Bereits eine unzulässige Maßnahme zieht die Rechtswidrigkeit der gesamten Amtshandlung nach sich. Somit ist die Verbringung des Beschwerdeführers von F in die Polizeiinspektion H nach den dargelegten Erwägungen grundlegend als unverhältnismäßig bzw. geradezu als menschenverachtend zu werten.
4. Soweit die Rechtswidrigkeit der Entfernung der Ehefrau aus dem Gastzimmer beantragt wurde ist zu beachten, dass hierbei primär die subjektiven Rechte der G B berührt sind und folglich in einem eigenen Verfahren zu klären wären.
5. Die Anhaltung in der Polizeiinspektion H und die Freilassung des Beschwerdeführers gründen sich auf die Anordnung der Staatsanwaltschaft, wodurch dem Gericht eine Beurteilung im Sinne des § 106 StPO entzogen ist.

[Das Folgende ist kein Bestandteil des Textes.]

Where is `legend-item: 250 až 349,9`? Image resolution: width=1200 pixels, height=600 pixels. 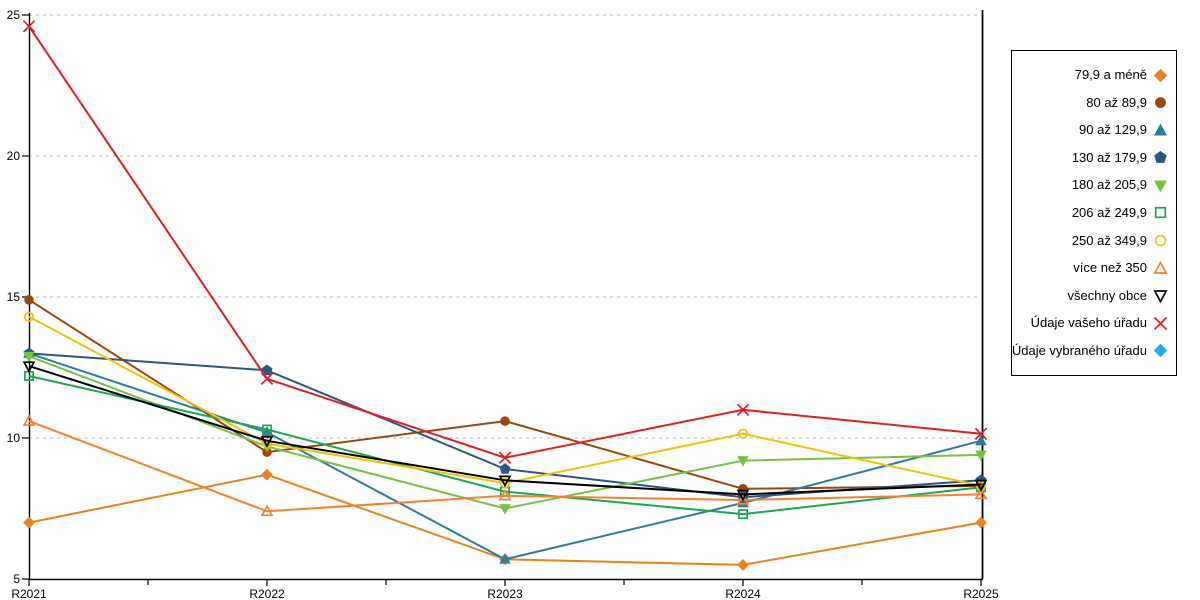 legend-item: 250 až 349,9 is located at coordinates (1092, 240).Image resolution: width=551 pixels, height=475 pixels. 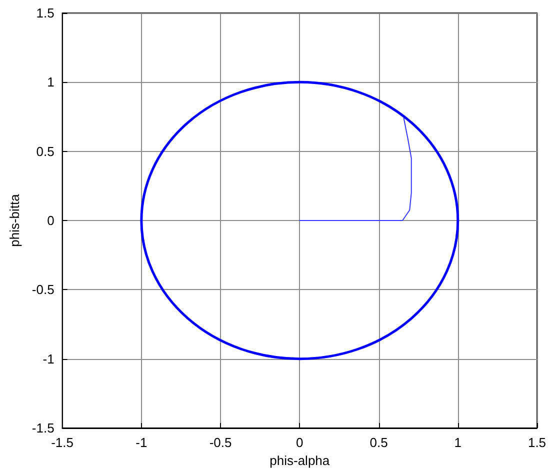 I want to click on x-tick-label: -0.5, so click(x=220, y=442).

IV. Als Kosten sind gemäß § 35 VwGVG in Verbindung mit § 1 VwGVG-AufwRrsV dem Beschwerdeführer einen Betrag von € 1.659,60 zuzusprechen. Der Aufwandersatz setzt sich zusammen aus dem Schriftsatzaufwand in der Höhe von und € 737,60 und dem Verhandlungsaufwand von € 922,00.
V. Die ordentliche Revision ist unzulässig, da keine Rechtsfrage im Sinne des Art. 133 Abs 4 B-VG zu beurteilen war, der grundsätzliche Bedeutung zukommt. Weder weicht die gegenständliche Entscheidung von der bisherigen Rechtsprechung des Verwaltungsgerichtshofes ab, noch fehlt es an einer Rechtsprechung. Weiters ist die dazu vorliegende Rechtsprechung des Verwaltungsgerichtshofes auch nicht als uneinheitlich zu beurteilen. Ebenfalls liegen keine sonstigen Hinweise auf eine grundsätzliche Bedeutung der zu lösenden Rechtsfrage vor.